There is a growing literature on the rise of the ‘surveillance society’, but the key strengths of this edited volume are its conscious comparative and transnational focus and its topicality, which enable the reader to obtain a holistic perspective on the most recent surveillance practices and the available legal tools to enhance and enforce high privacy standards and its topicality. The book, which reflects our expertise and interest in the field of surveillance and privacy, is published in the Hart Studies on European Criminal law series, an innovative series leading in the shaping of European Criminal law as a distinct academic field.

Excerpt from the book

Four key dimensions emerge [in the content of the volume]: digitalisation, privatisation, de-politicisation/de-legalisation and globalisation. In terms of digitalisation, contributions explore the legal and policy demands that recourse to the specificity of ‘the digital’ has imposed. The first part of the volume is devoted to complementary analyses of EU and US-led initiatives on e- or digital evidence, based on the assumption that ‘the digital’ requires additional speed in co-operation and that the current judicial co-operation and mutual legal assistance mechanisms are not adequate to address the digital phenomenon. The chapters in this volume demonstrate clearly the challenges that this approach entails for the protection of fundamental rights, in particular via the effort to do away with the layer of judicial authorisation and independent fundamental rights scrutiny in the context of co-operation and to establish more direct public-private avenues of co-operation. But the impact of ‘the digital’ and the uncritical faith in technology on fundamental rights is also present in a number of other chapters on private and public surveillance and interoperability. In terms of privatisation, a number of contributions in the volume place emphasis on changing demands and expectations placed on the private sector to co-operate with the state in order to provide security in the digital era. Private providers are placed in this context in an uncomfortable position and under conflicting legal duties, to collect and provide a wide range of every day personal data to state authorities on the one hand, while respecting fundamental rights on the other. Questions of legal certainty and the intensity and breadth of obligations to be imposed on the private sector are critically evaluated.

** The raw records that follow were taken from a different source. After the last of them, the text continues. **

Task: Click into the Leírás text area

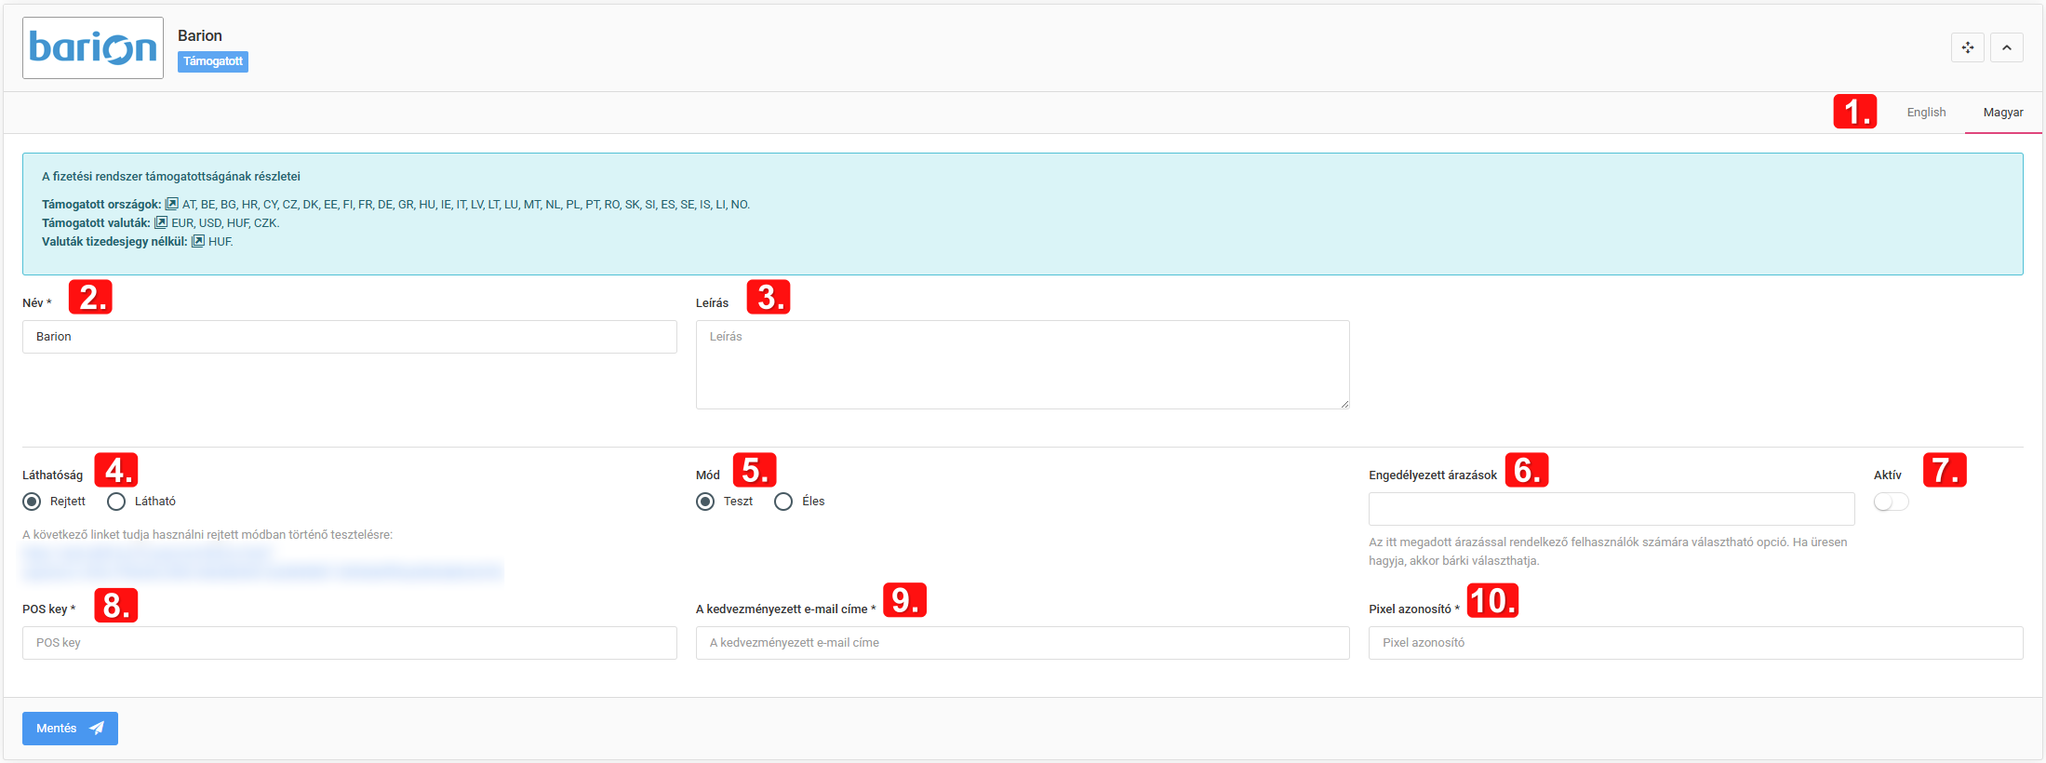Action: [1022, 365]
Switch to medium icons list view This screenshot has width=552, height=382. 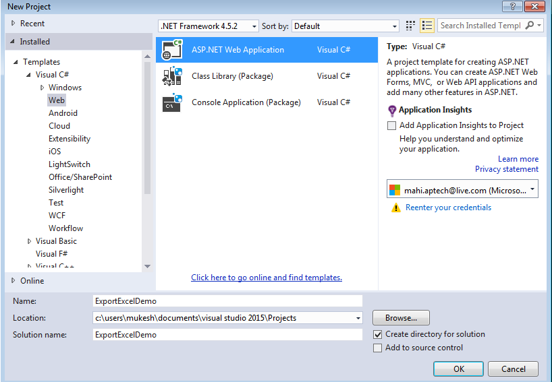tap(426, 26)
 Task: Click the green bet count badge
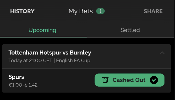pos(101,11)
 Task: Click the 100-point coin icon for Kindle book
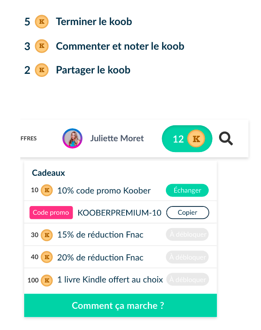click(47, 280)
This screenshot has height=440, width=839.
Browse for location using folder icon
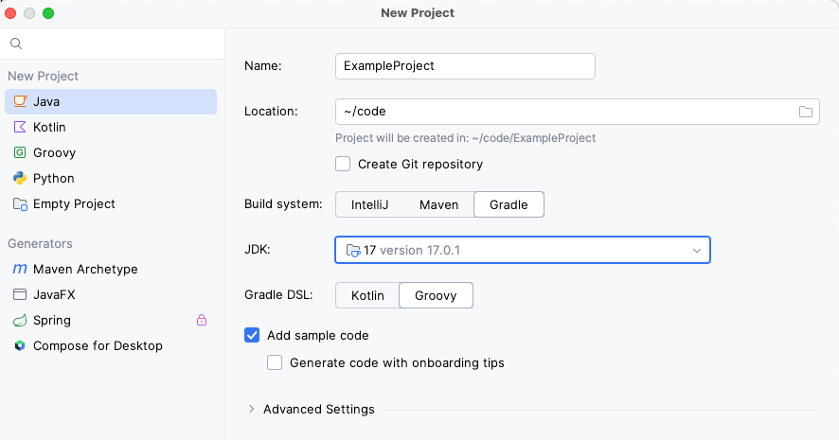[x=805, y=112]
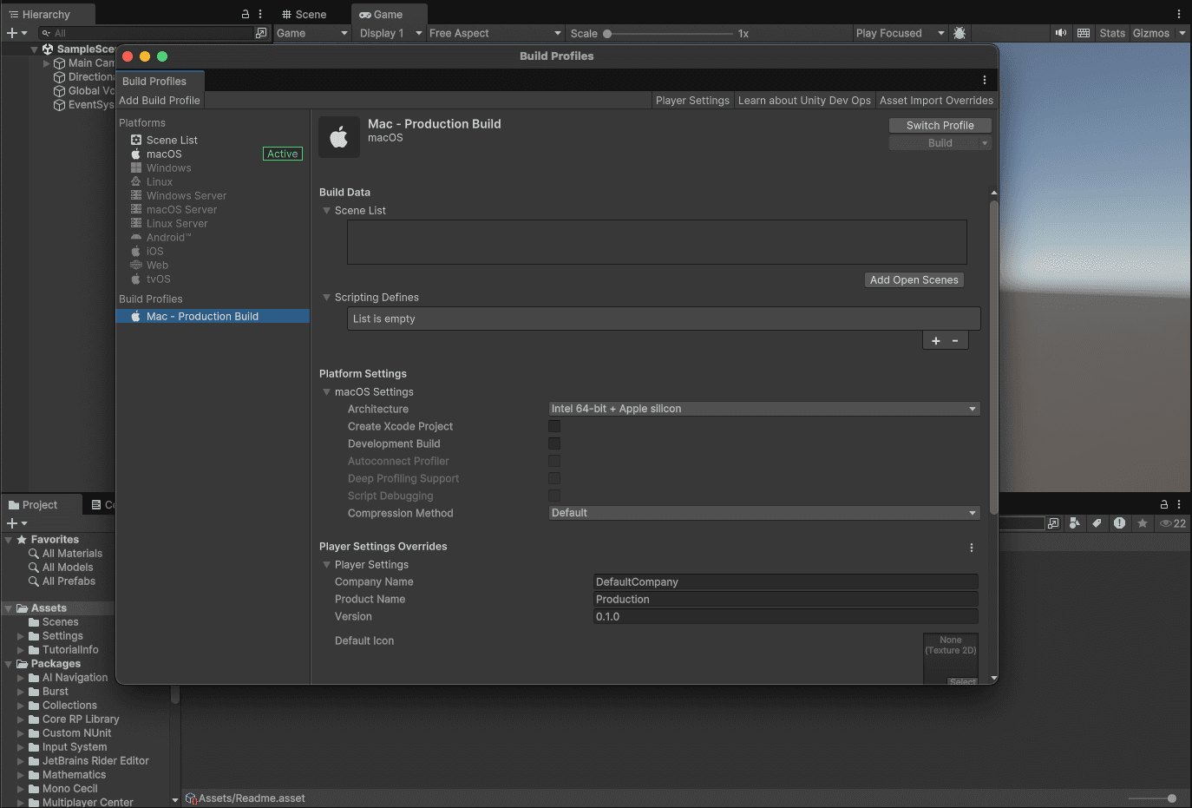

These questions are lined with the third over-arching dimension of this volume, focusing on de-politicisation and de-legalisation. It is not uncommon for surveillance to be conducted in secret, or under elliptical legal rules which are inadequate to challenge executive power and to provide effective fundamental rights protection. In the digital age, these concerns are exacerbated by the evolution of surveillance via privatisation and via the framing of surveillance as a technical, and not as a legal or political issue- reliance on algorithms or on concepts such as interoperability are key examples in this context. A number of chapters highlight these challenges and the potential for surveillance in the digital age to take place in a de-politicised, de-legalised context- with the challenge for legislators and courts being to bring this surveillance framework within the rule of law and democratic scrutiny. The final over-arching analytical dimension, permeating the volume, involves the question of applicable law in a globalised digital world. With digital giants being multinationals operating under different legal personalities in different jurisdictions, and with the digital age enabling and requiring transnational and trans-jurisdictional data flows, including data flows in the Cloud, the question of applicable law-including both standards of surveillance and fundamental rights benchmarks- remains relevant and contested. The volume provides a wealth of analysis on the relationship between legal orders- between the EU and Member States; between the EU and the US; between the EU and the ECHR to name but a few-and develops critical insights on the future and feasibility of a global level-playing field on surveillance and privacy in the digital age.